#### [THE PROBLEM]
Transcribe all the entries word for word, skipping the pictures.
------ SUPPLIED RECORDS
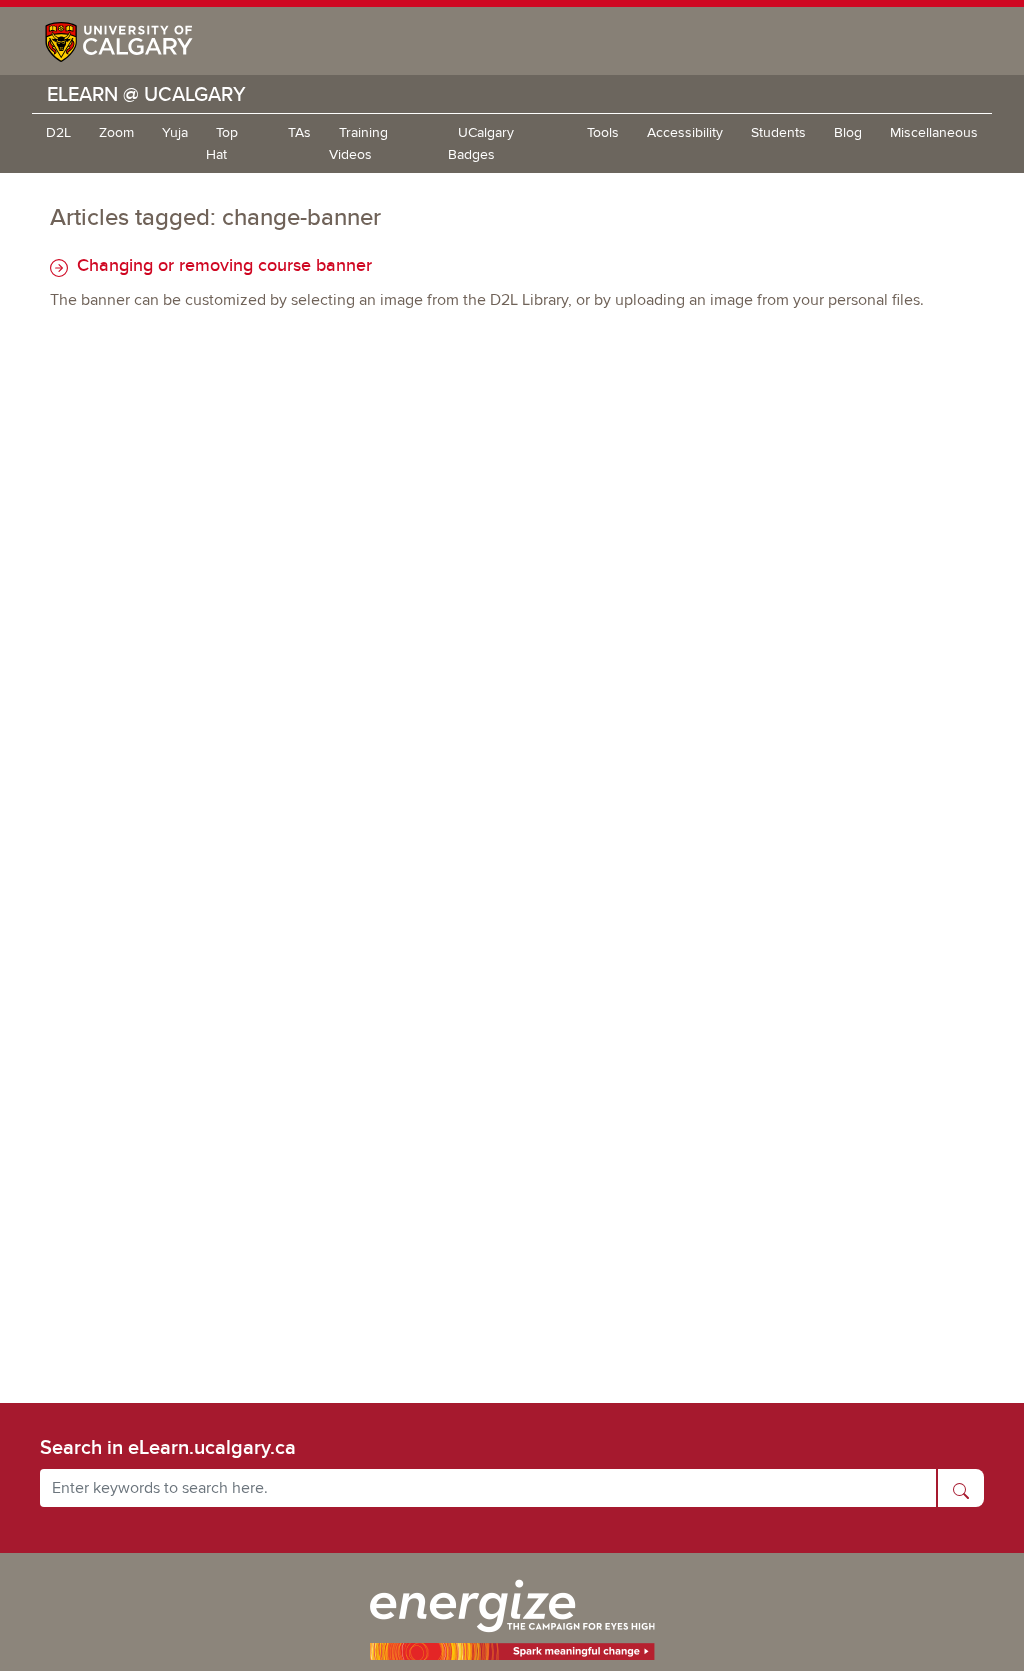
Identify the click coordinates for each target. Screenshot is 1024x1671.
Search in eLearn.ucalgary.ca (168, 1447)
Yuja (175, 132)
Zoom (116, 132)
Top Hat (222, 143)
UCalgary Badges (481, 143)
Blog (848, 132)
------------
#### [SOLUTION TO THIS PROBLEM]
Identify the click coordinates for each target. Screenshot is 1024x1671.
Search in eLearn.ucalgary.ca (168, 1447)
Yuja (175, 132)
Zoom (116, 132)
Top Hat (222, 143)
UCalgary Badges (481, 143)
Blog (848, 132)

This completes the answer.